Making NumPy go faster with pytorch.compile
Since October 17th, PyTorch 2.1 has supported compiling NumPy functions into C++ or CUDA code (via triton
), even adding parallelization when possible with OpenMP.
In the PyTorch blogpost, they demonstrated how they achieved up to 200x faster execution times for a simple kmeans one-step algorithm.
Having seen these results, and inspired by this post, I needed to try this in order to check if I could have this speedup magnitudes in examples of my own code.
Trying it out in genetic algorithms
I’ve recently developed some interest in genetic algorithms as a form of heuristic search. It’s fun to implement them and the results they yield are impressive. However, I’ve noticed that if developed incorrectly, execution times may skyrocket, specially with complex fitness functions, high population sizes and sophisticated chromosome structures. Naturally, this led me to wonder about the extent of speedup that could be obtained by compiling NumPy code with this new method.
Example #1
To start with something simple, I wanted to examine the speedups on my machine using a straightforward yet computationally intensive fitness function: the sum of an array.
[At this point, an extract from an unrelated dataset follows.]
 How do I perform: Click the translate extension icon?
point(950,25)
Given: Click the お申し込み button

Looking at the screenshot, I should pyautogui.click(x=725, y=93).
Assuming we have a population of 900,000 chromosomes, each consisting of 1,000 genes, and the fitness function for each chromosome is the sum of all its genes, let’s evaluate the execution times using different implementations of this fitness function.
First, here’s the fitness function in pure Python:
population = [random.choices(range(1, 25), k=1000) for _ in range(N_POPULATION)]
def fitness_fn_python(individual):
return sum(individual)
fitnesses = [fitness_fn_python(individual) for individual in population]
Executing this with a population of 900,000 chromosomes takes 6.91s, not including the time to generate the population. Now, let’s see how much we can accelerate this with numpy
and torch
.
This fitness function in NumPy is as follows:
population = np.random.randint(1, 25, size=(N_POPULATION, 1000), dtype=np.int8)
def fitness_fn_numpy(individual):
return np.sum(individual)
fitnesses = np.apply_along_axis(fitness_fn_numpy, 1, population)
It executes in 5.19s which is 33% faster than the pure Python. This is still slow, because it’s not implemented as good as it can be.
A more efficient implementation using NumPy would be:
def fitness_fn_numpy_better(population):
return np.sum(population, axis=1)
fitnesses = fitness_fn_numpy_better(population)
This version executes in 0.51s, which is 13.5 times faster than the pure Python implementation.
Now let’s compile this function with torch.compile
, to see how much of a speedup we can get.
import torch
fitness_fn_compiled = torch.compile(fitness_fn_numpy_better)
fitnesses = apt_fn_compiled(population)
The initial execution takes 0.59s due to the compilation overhead. However, on subsequent runs, it executes in 0.41s, making it 17 times faster than the pure Python version.
For even faster execution, we can write this function in PyTorch
, compile it, and run it on cuda
.
First, let’s rewrite the fitness function in PyTorch
:
population = torch.randint(1, 25, size=(N_POPULATION, 1000), dtype=torch.int8)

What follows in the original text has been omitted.